**Task to carry out:** Could you copy the listing below verbatim, from the line containing "Task: Open the Työeläkelaitokset link" through the end of the listing?

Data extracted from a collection
########

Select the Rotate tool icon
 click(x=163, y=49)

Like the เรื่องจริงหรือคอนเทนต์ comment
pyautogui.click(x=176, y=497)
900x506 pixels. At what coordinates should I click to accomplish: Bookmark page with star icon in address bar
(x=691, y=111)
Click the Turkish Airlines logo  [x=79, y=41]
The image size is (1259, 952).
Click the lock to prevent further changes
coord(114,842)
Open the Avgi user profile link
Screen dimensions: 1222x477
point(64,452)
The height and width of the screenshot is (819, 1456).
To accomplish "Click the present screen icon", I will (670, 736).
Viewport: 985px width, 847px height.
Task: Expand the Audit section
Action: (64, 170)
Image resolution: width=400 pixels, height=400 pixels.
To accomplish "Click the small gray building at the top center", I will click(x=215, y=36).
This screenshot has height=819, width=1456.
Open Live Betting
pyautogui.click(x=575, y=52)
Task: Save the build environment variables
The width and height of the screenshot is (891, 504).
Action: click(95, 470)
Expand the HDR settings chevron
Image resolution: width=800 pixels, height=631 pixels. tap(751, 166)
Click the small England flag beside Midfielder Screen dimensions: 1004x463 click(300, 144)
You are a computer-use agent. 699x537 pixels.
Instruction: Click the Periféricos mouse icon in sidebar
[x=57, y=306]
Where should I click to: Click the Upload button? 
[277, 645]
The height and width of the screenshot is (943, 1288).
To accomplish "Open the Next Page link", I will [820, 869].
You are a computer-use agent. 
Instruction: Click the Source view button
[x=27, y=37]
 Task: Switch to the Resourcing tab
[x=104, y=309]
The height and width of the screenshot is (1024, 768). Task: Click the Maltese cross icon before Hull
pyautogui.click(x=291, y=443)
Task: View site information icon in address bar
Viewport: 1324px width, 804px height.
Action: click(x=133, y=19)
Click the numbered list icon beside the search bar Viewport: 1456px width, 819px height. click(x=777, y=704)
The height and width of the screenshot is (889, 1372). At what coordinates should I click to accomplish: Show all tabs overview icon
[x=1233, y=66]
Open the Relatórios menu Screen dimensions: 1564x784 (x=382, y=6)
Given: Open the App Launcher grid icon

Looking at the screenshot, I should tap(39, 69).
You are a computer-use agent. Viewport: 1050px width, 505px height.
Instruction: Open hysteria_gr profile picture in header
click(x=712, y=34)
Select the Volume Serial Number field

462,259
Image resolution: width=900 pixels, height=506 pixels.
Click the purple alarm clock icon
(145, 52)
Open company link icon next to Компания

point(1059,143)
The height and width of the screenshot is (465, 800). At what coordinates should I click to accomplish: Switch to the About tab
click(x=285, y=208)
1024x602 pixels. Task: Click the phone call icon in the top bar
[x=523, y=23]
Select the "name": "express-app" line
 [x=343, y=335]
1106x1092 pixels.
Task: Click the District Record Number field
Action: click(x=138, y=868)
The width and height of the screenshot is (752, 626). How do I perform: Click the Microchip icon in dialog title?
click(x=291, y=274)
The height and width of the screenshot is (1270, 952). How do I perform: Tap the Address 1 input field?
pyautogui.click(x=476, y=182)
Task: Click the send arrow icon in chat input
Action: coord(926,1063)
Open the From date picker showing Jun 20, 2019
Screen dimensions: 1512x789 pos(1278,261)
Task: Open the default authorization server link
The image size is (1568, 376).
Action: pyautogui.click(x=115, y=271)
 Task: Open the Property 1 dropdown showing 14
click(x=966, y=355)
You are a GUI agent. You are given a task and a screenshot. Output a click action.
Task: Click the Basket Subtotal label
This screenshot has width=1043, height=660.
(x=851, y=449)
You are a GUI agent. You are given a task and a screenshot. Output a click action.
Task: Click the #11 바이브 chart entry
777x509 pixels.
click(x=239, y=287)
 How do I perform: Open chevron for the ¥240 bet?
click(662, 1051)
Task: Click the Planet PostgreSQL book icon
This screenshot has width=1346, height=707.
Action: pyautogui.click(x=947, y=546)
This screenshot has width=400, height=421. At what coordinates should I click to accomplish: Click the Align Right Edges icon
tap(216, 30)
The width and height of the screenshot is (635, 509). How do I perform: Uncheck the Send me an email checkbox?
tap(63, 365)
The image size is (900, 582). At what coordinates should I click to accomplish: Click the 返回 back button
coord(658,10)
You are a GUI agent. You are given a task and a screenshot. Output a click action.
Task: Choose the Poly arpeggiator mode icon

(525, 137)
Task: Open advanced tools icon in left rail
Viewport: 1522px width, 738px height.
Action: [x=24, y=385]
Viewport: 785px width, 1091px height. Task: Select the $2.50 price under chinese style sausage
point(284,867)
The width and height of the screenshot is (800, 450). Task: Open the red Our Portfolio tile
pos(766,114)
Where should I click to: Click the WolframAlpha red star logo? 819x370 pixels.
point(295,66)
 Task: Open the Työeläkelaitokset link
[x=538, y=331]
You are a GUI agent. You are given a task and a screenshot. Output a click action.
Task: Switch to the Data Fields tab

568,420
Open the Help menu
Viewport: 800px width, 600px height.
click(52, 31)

########

**Answer to the task:**
 Task: Open the Työeläkelaitokset link
[x=538, y=331]
You are a GUI agent. You are given a task and a screenshot. Output a click action.
Task: Switch to the Data Fields tab

568,420
Open the Help menu
Viewport: 800px width, 600px height.
click(52, 31)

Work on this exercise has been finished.